I'm traveling for work, which meant I flew today. It was WINDY today. From Roanoke to Atlanta, and from Atlanta to Cincinnati- WINDY.
Did I mention it was WINDY?
With each take-off, strange noises came from the metal outside my window. The passengers around me were cracking jokes and talking about the recent news about holes in planes. I felt my heart race a bit.
And, then when the noises stopped, the WIND shook the plane. My mind started thinking lots of things one shouldn't probably think while in the air. Since I was busy fighting with my brain, I didn't get frustrated when the flight attendant stopped handing out Diet Coke in row 11 (I was row 12) because of the "weather."
The rocking, brought a picture of a hand shaking dice before throwing them down.
I thought I saw sixes on the wing. No, it was snake eyes.
I started to get a little anxious.
It just so happened, I was reading A Thousand Gifts at the time, so instead of getting all stirred up and stressing out, I decided to be thankful. I prayed, and thanked God for my boys, and my husband, and the sunshine, and the job which offers so many opportunities for me. I thanked him for the clouds- I do love looking at the clouds from above and not under them. And while I was praying, He showed me that plane was in fact being held in a hand, God's hand. I was no longer anxious.
Thank you God for the shaking, and reminding that you always have me in the palm of your hand.
When the squeaky, eery noises returned upon landing, I was no longer thinking about what might go wrong, but on what had gone right.
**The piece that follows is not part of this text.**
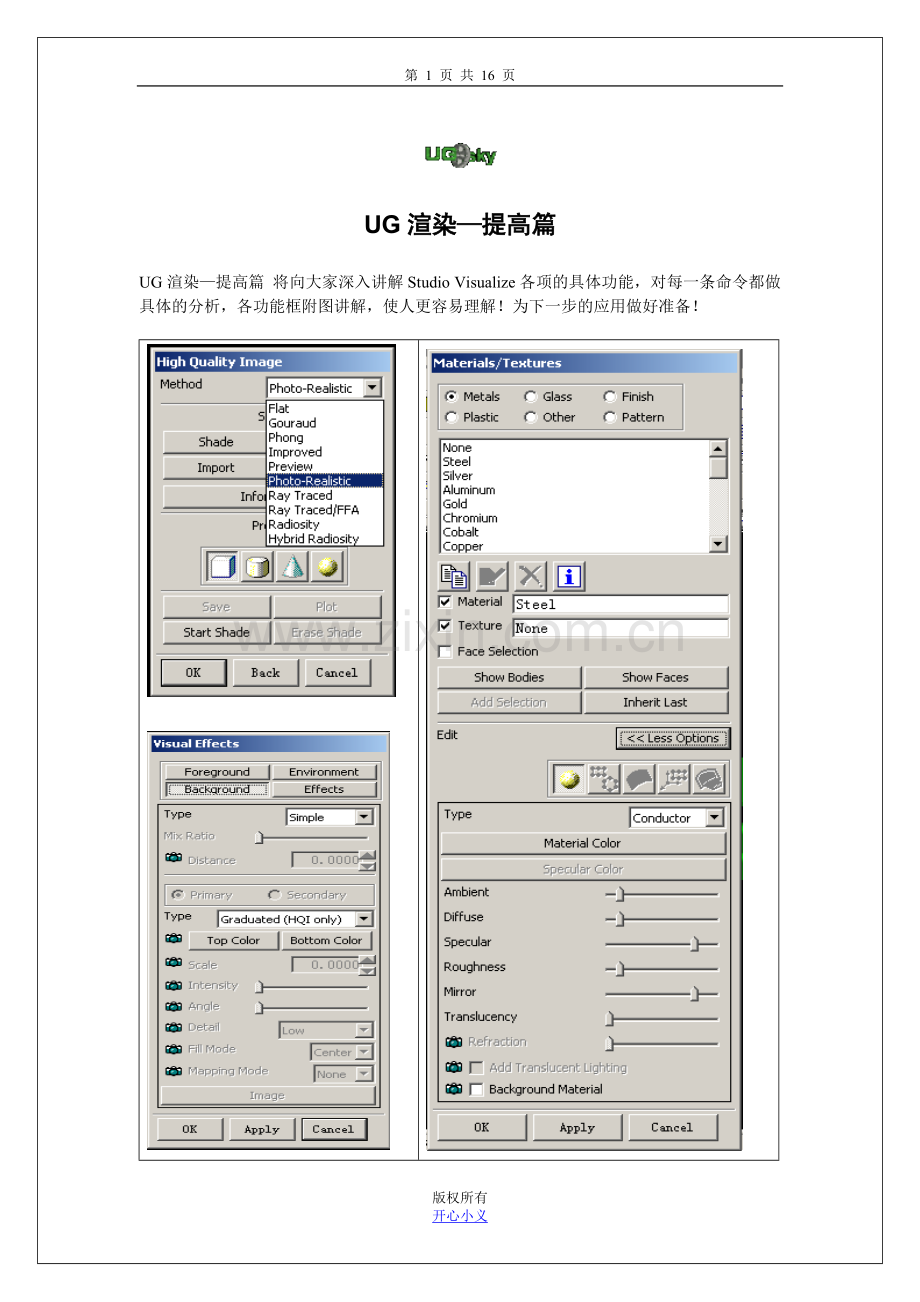Image resolution: width=920 pixels, height=1302 pixels.
Task: Select the sphere preview icon in High Quality Image
Action: click(327, 568)
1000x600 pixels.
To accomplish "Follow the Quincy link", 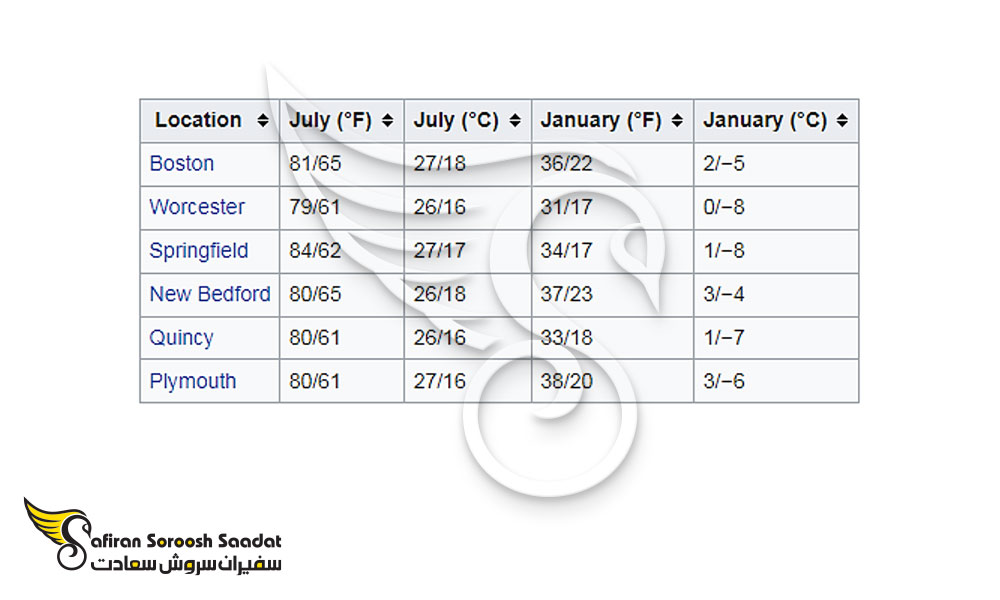I will pyautogui.click(x=181, y=338).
I was picturing God sitting the plane down on the runway, and knowing once again that He is in control of all things.
Today was good. Good to spend the day with Lauren & Amy, my traveling buddies and coworkers. It was fun to chat with them over lunch and waiting to board planes and rides in rental cars. It was good to meet my new Traffic team and getting to know them over a nice dinner in downtown Cincinnati. I'm looking forward to the next few days and what they will bring.
But, as I sit in this hotel, in peace and quiet I am really missing my guys.
I want to be near my teen right now, to encourage him for his wisdom. And, as is typical when I travel without my dudes, I miss something important. As was the case when I learned Elijah rode his bike tonight without training wheels- for the first time. Thank you big brother Shayne for teaching him. I am NOT bitter that there isn't a picture to document it, really I'm not.
And, I'm really missing my husband, my friend who is taking on my half of our chaos and taking care of all things Allen while I'm eating at nice Italian restaurants and enjoying hotel silence. Thanks and I luv you babe.
I mentioned I was reading One Thousand Gifts today. It's a rare treat to have an hour to read without interruption (except for those pesky plane noises) and Ann's words are so true and powerful and practical. The quote below is one of many that spoke to my heart today. She's talking about grace, and our days- why God expects us to say good-bye to the ones we love, and why do any of us deserve more, more than one day and why don't we all ask why we are allowed more?
"When I realize that it is not God who is in my debt but I who am in His great debt, then doesn't all become gift?" -Ann Voskamp
Today is a gift. I don't know why I got another and others did not. I pray that I will remember to ask God why I was allowed more, and in the asking be thankful.